Agreed, I am pro-apple but would not recommend making such a wholesale change to your software and workflow. As mentioned before, do both if you must go Mac
 
J

john1

Guest
Thanks again guys!

After hanging around a friends shop for a hour or so who is doing the same thing, i now see how much of a pain in the neck this is going to be.

I am going to get a custom PC built this week and run dual displays possibly. I figure with only $1500 max i can build a monster machine AND get the two displays. With the Mac set up i was looking at easily $2500 with only 1 display.

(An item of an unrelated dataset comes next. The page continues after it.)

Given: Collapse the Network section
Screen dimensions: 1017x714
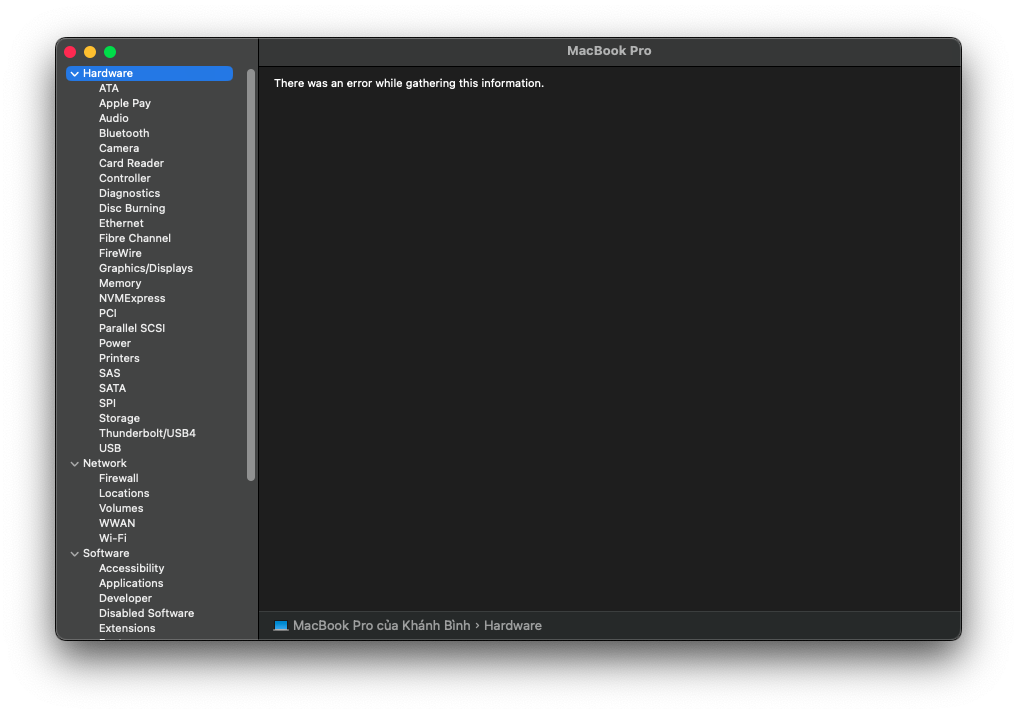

Thank you all for your comments and saving me a few grand!
 
J

john1

Guest
Well,I have my custom PC being built as we speak right now. Local Tigerdirect/CompUSA is doing the work and it should be VERY fast for just about anything. Picking it up tomorrow night :)

Cooler Master 922M case
27" AOC LCD Monitor 1920x1080
Windows 7 Professional
Intel Quad Core i7-2600k 3.4GHZ
PNY 16GB DDR3 1600MHZ Ram
GeForce GTX 560 TI DDR5 1GB Video Card
Asus P8P67 Pro Rev Motherboard
Ultra MD2 SD Card Reader
LG 24x DVDRW SATA
Western Digital Caviar Black 750GB 64MB SATA Hard Drive
Thermaltake TR2 800 Watt Power Supply

Priced just right, Under $1900

I can't wait to hook it up!
 

GAC05

Quit buggin' me
Looks good to me, maybe just add a second faster smaller hard drive and split your system files away from your data storage. Maybe even one of those solid state drives.

Should be fun to use..

wayne k
guam usa
 
J

john1

Guest
Looks like we've lost another one to the Geek Side. :wink:

:thumb:

For the money, I simply can't believe i was going to buy a Apple computer now. I mean i would have loved to but it wouldn't have had half the power of my custom PC and i would have all these headaches since i had to install windows on the Apple anyway.